Uma reflexão sobre o que foi e o que é a sociedade alentejana, de que uma larga faixa nunca abandonou o nacionalismo, a Fé e o desejo de ver reparado aquilo que “lhe fizeram durante o 25 de Abril”. Para Luís Rego, assessor do PS no Parlamento Europeu, trata-se de uma ferida sempre latente no eixo entre Nisa e Ourique
Se existe frase que memorizei da minha infância é esta: “Para aquele, o MIRN é muito à esquerda.” Na altura era uma das frases sem sentido que eu, jovem e alentejano, ouvia aos adultos depois do 25 de Abril e durante o tempo em que em Évora explodiam bombas das FP-25, se disparavam tiros contra um candidato presidencial, as colunas militares da GNR avançavam terra adentro para terminarem com mais uma ocupação ou se subia, na mesma cidade, a Rua da República na manifestação de centenas de pessoas por ocasião do 1º. de Maio. A tudo isto assisti e até tive o privilégio, de anos mais tarde, detalhar para algumas reportagens.
A frase regressou em força à minha cabeça no passado domingo, ganhando as minhas memórias alentejanas outra dimensão. Vamos descodificar a frase. O MIRN era, no final da década de 70 do século passado, o Movimento Independente para a Reconstrução Nacional/ Partido da Direita Portuguesa. Tal movimento/partido foi dissolvido em 1997.
A frase surgia sempre que aparecia alguém identificado com a “a nobreza rural”, “senhor da terra” ou “o indivíduo que se pretendia situar à direita do CDS”, e sabemos como os alentejanos são sagazes nos seus típicos comentários. Ora muitos dos indivíduos assim identificados continuam a viver no Alentejo ou já deixaram uma outra geração que se continua a rever em tais princípios e valores (até conheço mais radicais que os patriarcas).
Dizia-me um dia o meu sogro, transmontano, depois de fazer uma visita ao Alentejo: “o que mais me impressionou foi o número de igrejas que vocês cá têm. Não compreendo! Dizem que são todos comunistas, de esquerda…”
Tratei de lhe esclarecer alguns preconceitos próprios e compreensíveis, mas a sua admiração permite uma boa reflexão sobre o que foi e é a sociedade alentejana.
Nunca, mas nunca uma larga faixa da sociedade alentejana abandonou o nacionalismo, a Fé e o desejo de ver reparado aquilo que “lhes fizeram durante o 25 de Abril”. Uma ferida sempre latente no eixo entre Nisa e Ourique. Uma falha sísmica adormecida. Uma discussão que nunca foi feita. Bem pelo contrário, que sempre se evitou e a qual cavou ao longo dos anos de democracia autênticos alçapões, alimentados por anjos e demónios sedentos de se manifestarem.

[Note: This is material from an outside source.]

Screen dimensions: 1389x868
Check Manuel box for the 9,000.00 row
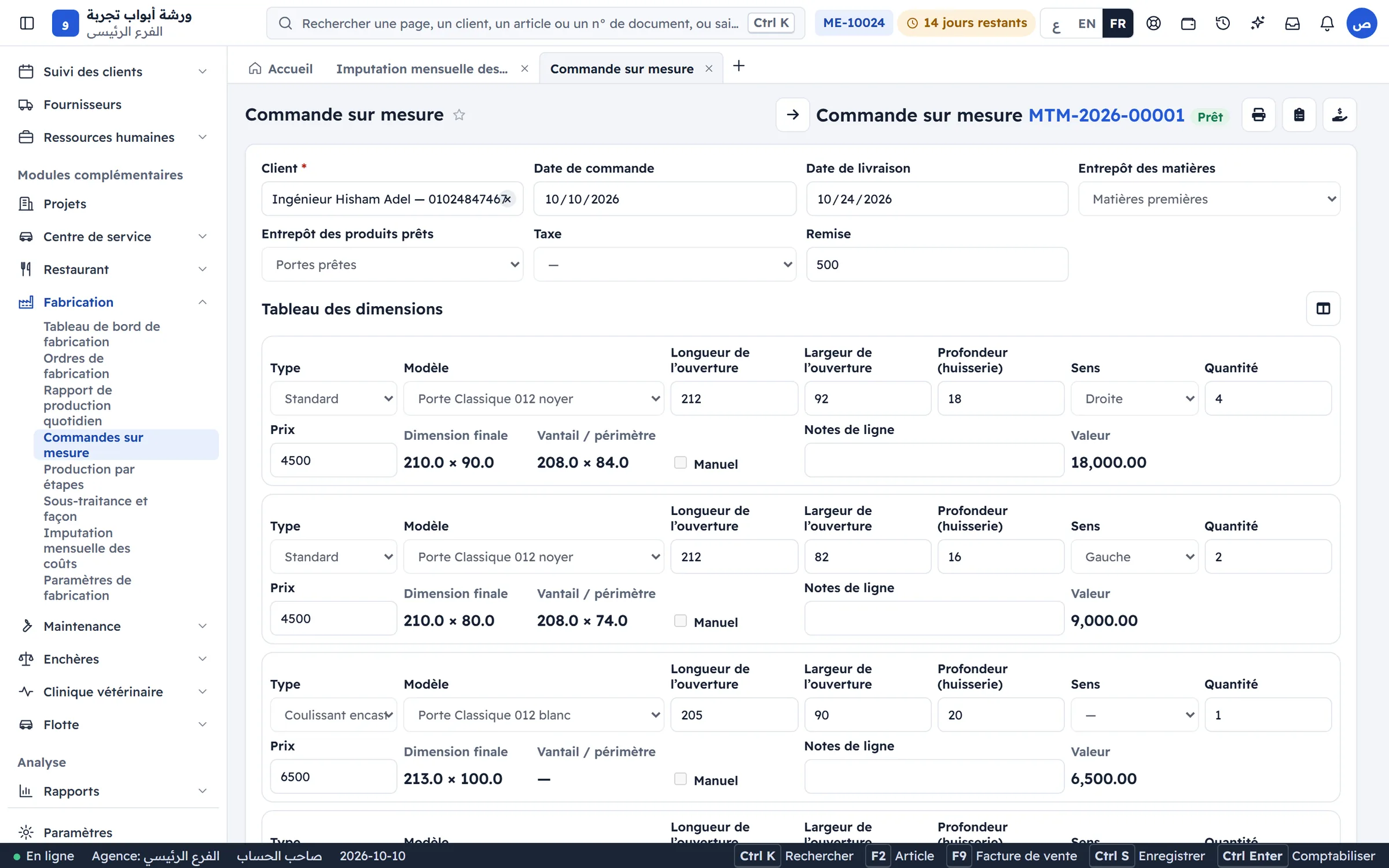pos(681,621)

Não foi por acaso que se abriu o portal desses anjos e demónios em Évora no passado mês de setembro. Como sempre, alguém de fora fez essa leitura e aproveitou. Aqueles que viviam incomodados por não existir alternativa mais à direita do CDS respiraram de alívio. Aos olhos de um alentejano, como eu, nada se alterou nem em setembro, nem agora. O que aconteceu foi que aqueles para quem o MIRN era muito à esquerda deixaram a clandestinidade. Confuso? Talvez, mas a História e sociologia alentejana não são só anedotas…
Outros fatores sociais poderão ser considerados, mas simplesmente para incendiar. O Alentejo precisa rapidamente de se reconciliar, não de reabrir ruturas ou loucuras passadas. Afinal, sendo de extrema esquerda ou de extrema direita, quando um alentejano ouve o passarinho, ou caminha entre pedras e pedrinhas, sabe que alguma gotinha de bom senso há-de haver.